I have been frustrated with many biologists over the last few years that have been doing expression array studies and have not taken into account the time of day that the samples are taken. It seems to me that this is an enormous problem. If there is any pattern to the time of day different samples were taken you could have a huge inflation of gene expression differences found on an array.
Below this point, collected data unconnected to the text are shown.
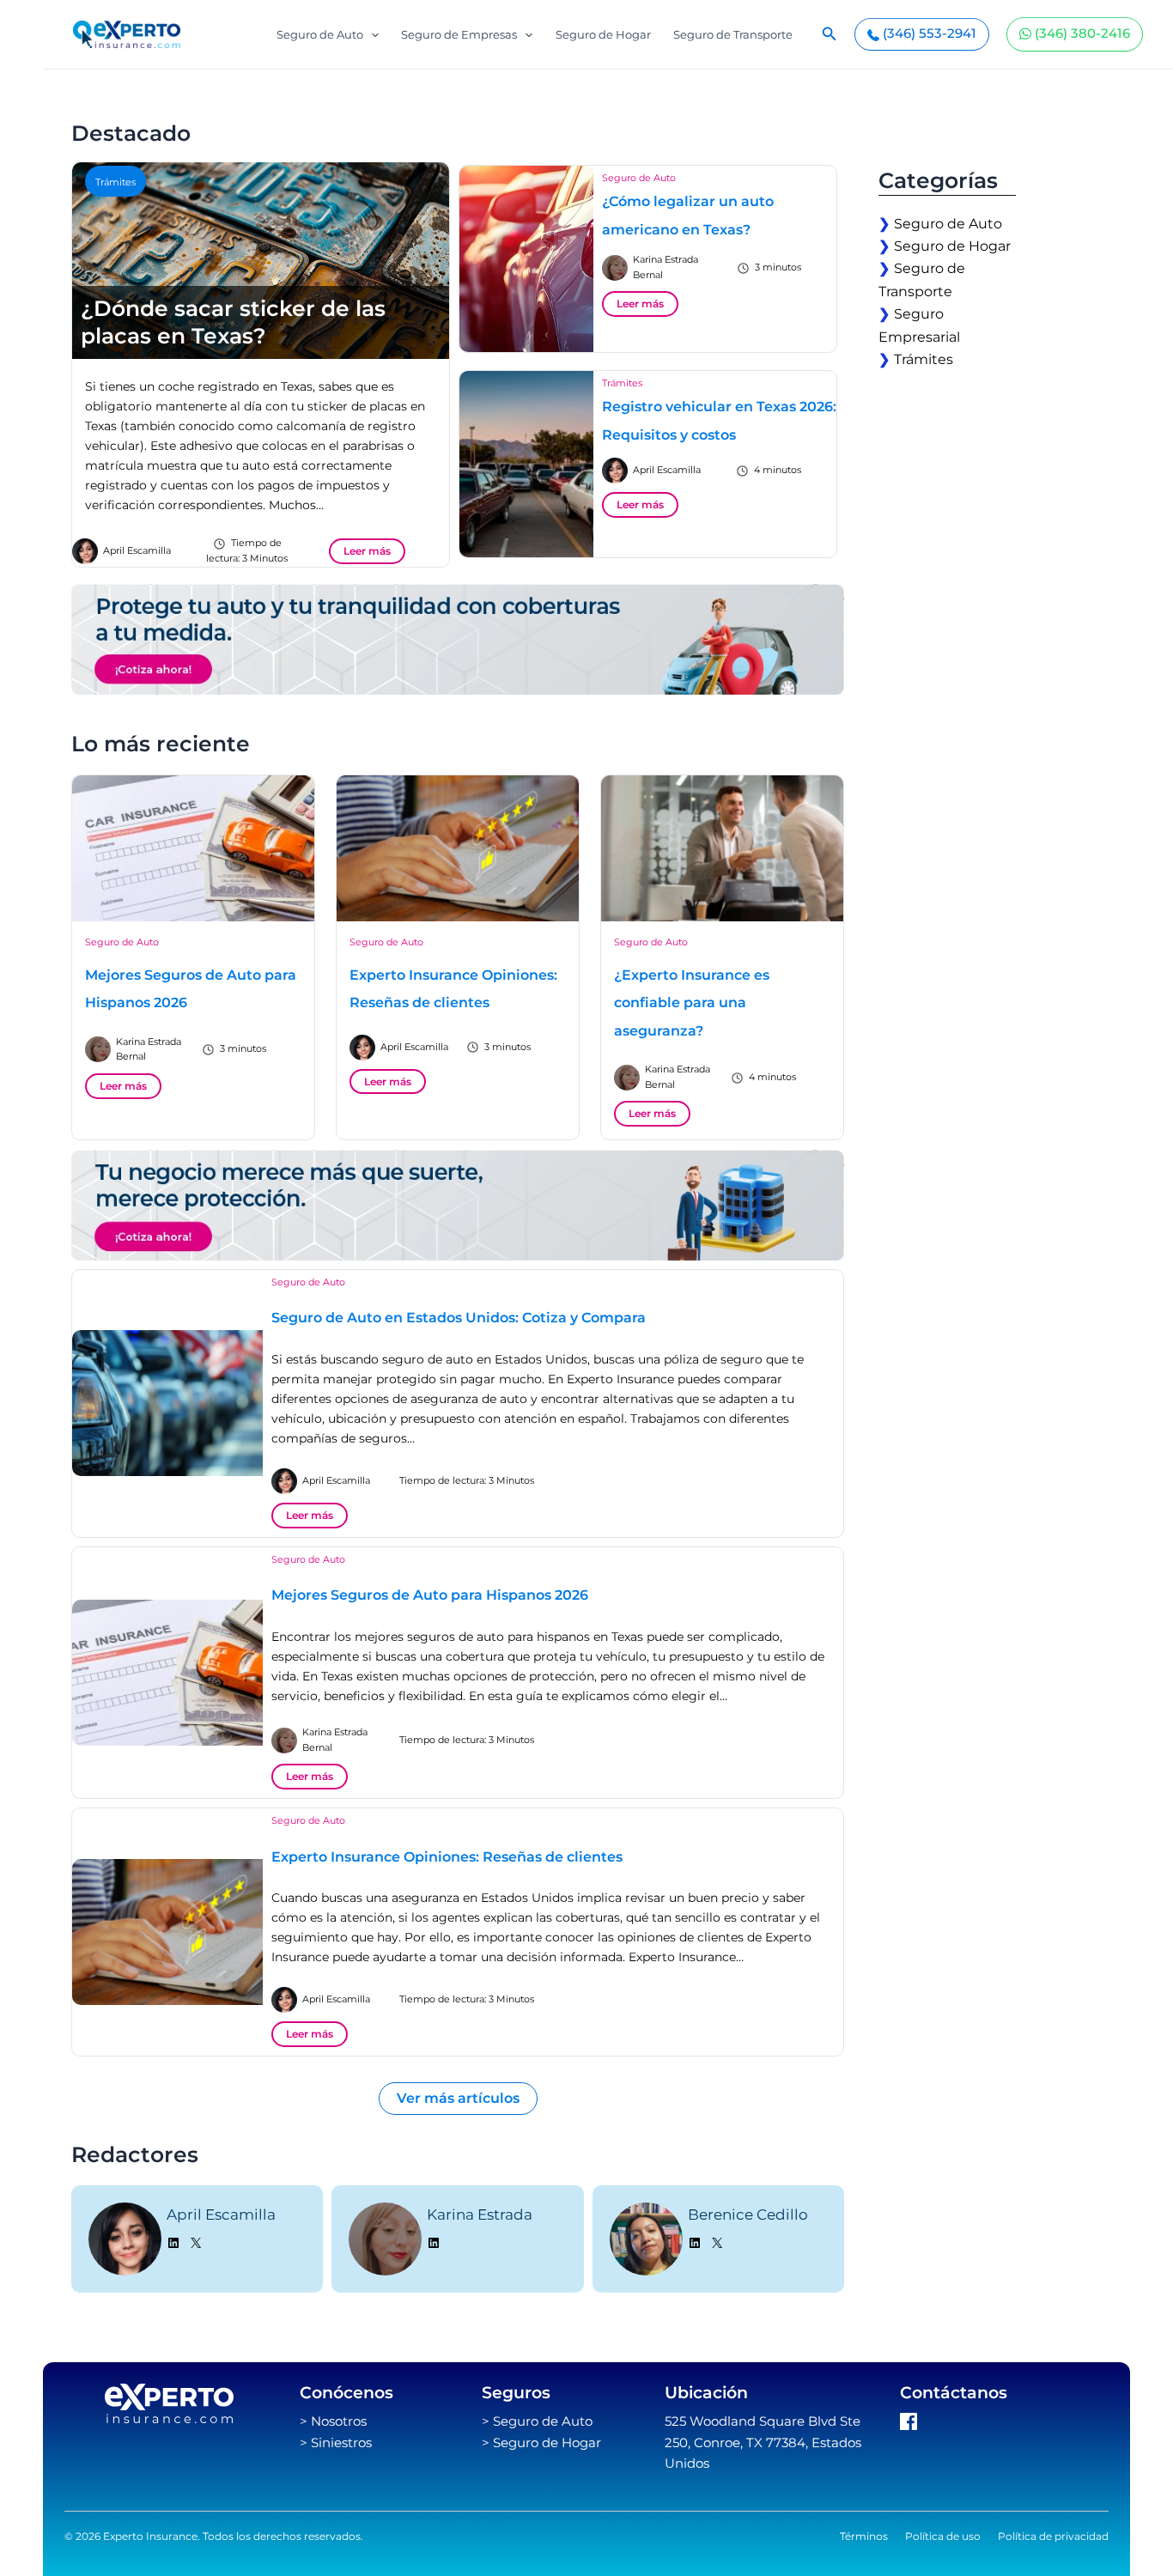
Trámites (115, 182)
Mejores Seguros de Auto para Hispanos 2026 (190, 989)
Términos (864, 2536)
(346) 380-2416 (1080, 33)
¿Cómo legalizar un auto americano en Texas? (688, 215)
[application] (371, 34)
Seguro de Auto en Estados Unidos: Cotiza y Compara (458, 1317)
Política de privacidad (1053, 2536)
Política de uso (943, 2536)
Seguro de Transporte (733, 34)
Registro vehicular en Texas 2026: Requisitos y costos (719, 420)
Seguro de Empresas (459, 34)
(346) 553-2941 (927, 33)
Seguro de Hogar (603, 34)
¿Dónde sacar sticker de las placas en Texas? (233, 322)
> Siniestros (336, 2443)
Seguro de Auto (320, 34)
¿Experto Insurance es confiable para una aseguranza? (691, 1003)
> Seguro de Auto (537, 2421)
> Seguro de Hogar (541, 2443)
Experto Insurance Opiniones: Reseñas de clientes (453, 989)
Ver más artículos (458, 2098)
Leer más (367, 550)
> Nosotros (333, 2421)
We have been citing the Drosophila array results for a while now as evidence that circadian cycling should be taken into consideration in ALL microarray experiments and I will add this paper to the list (once I have read it of course :) ).

Thanks for the post!

I've been wondering about this ever since I've seen the data from the malaria work (The transcriptome of the intraerythrocytic developmental cycle of Plasmodium falciparum.
Bozdech Z, Llinás M, Pulliam BL, Wong ED, Zhu J, DeRisi JL.- PloS Biol. 2003 Oct; 1(1):E5).
Llinas has presented some awesome pictures of the transcriptional cascade one sees for malaria gene expression... I've always wondered if there's some way to meaningfully quantitate the "cyclical nature" of an orgnaism's transcriptome. Is malaria unusual? Your post would seem to suggest not. Yet I would actually be suprised if some organisms weren't more strictly tied to their rhythms, just because they seem to have such differences in how they live (and how much their eating and sleeping schedules can vary- that has got to affect the cellular metabolism in the long run, right?).
Looking over the paper a little, I can't tell if they even looked beyond mice- certainly many of their data sets are murine. Isn't this a serious limitation? Circadian rhythms are an incredibly blaring example of "mice are not furry people".
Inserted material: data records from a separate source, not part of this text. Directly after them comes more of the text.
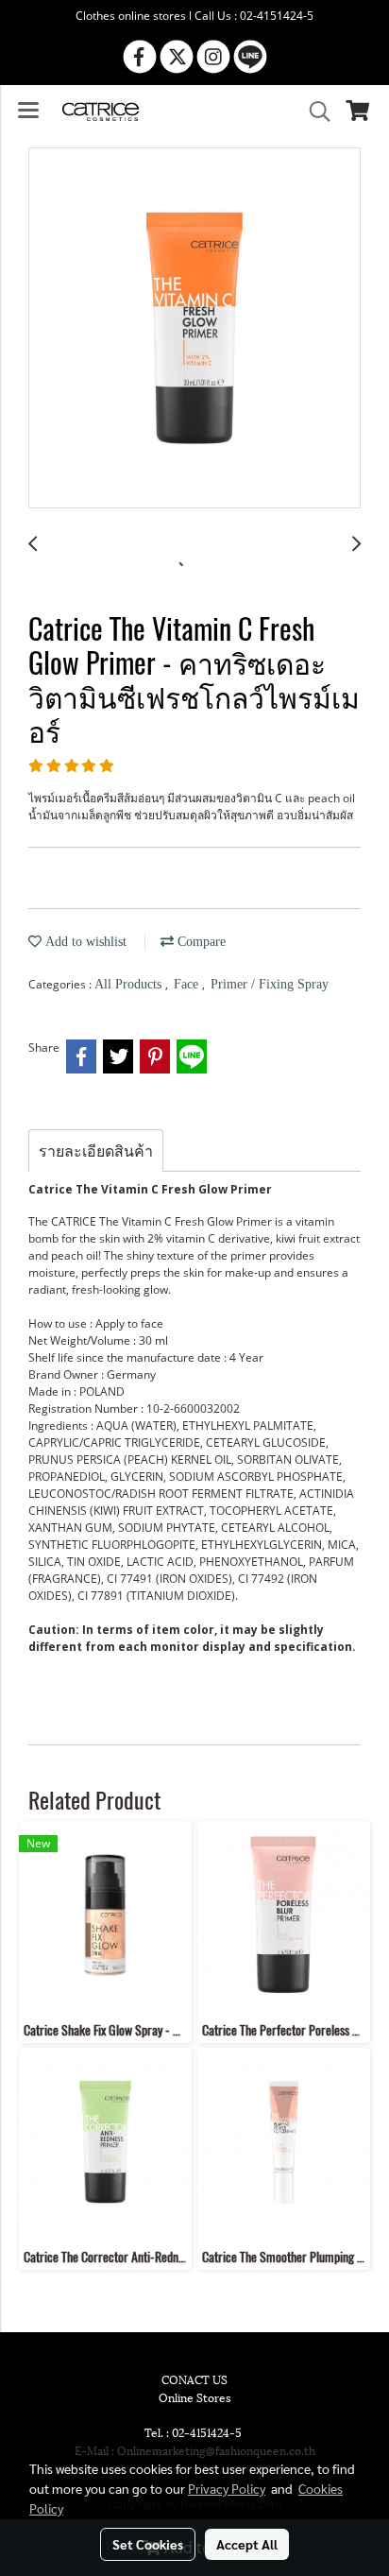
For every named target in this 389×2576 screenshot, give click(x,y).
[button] (313, 111)
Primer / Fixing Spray (270, 984)
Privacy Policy (226, 2488)
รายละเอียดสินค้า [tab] (96, 1151)
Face (188, 984)
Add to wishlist (84, 942)
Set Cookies (147, 2543)
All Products (129, 984)
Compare (200, 942)
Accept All (247, 2543)
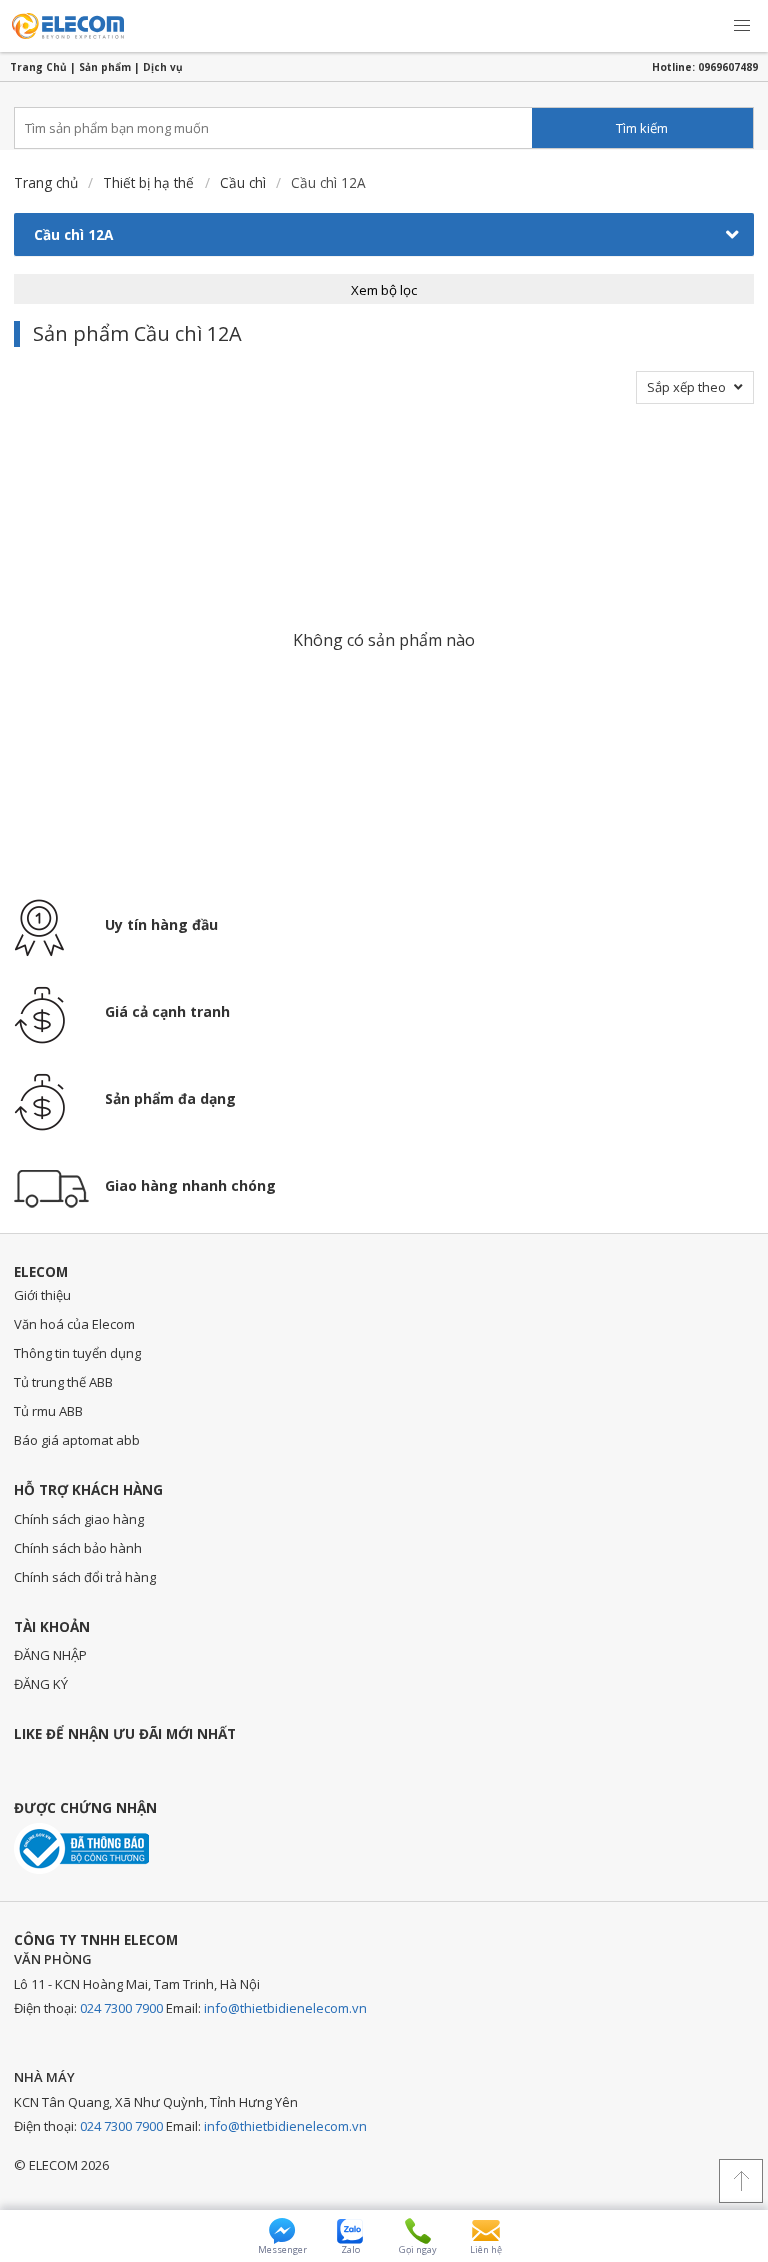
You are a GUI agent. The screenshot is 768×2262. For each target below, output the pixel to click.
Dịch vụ (163, 67)
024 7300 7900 (121, 2008)
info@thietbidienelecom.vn (285, 2008)
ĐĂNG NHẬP (50, 1655)
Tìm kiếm (642, 128)
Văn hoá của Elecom (74, 1324)
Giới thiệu (42, 1295)
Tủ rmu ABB (48, 1411)
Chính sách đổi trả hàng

There is an extensive analysis of the Arabidopsis transcriptome in many rhythmic and non-rhythmic environmental conditions in this psper: Michael et al. PLoS Genet. 2008 February; 4(2): e14.

The authors conclude that 89% of Arabidopsis transcripts cycle in at least one condition and that most genes have peak expression at a particular time of day, which shifts depending on the environment.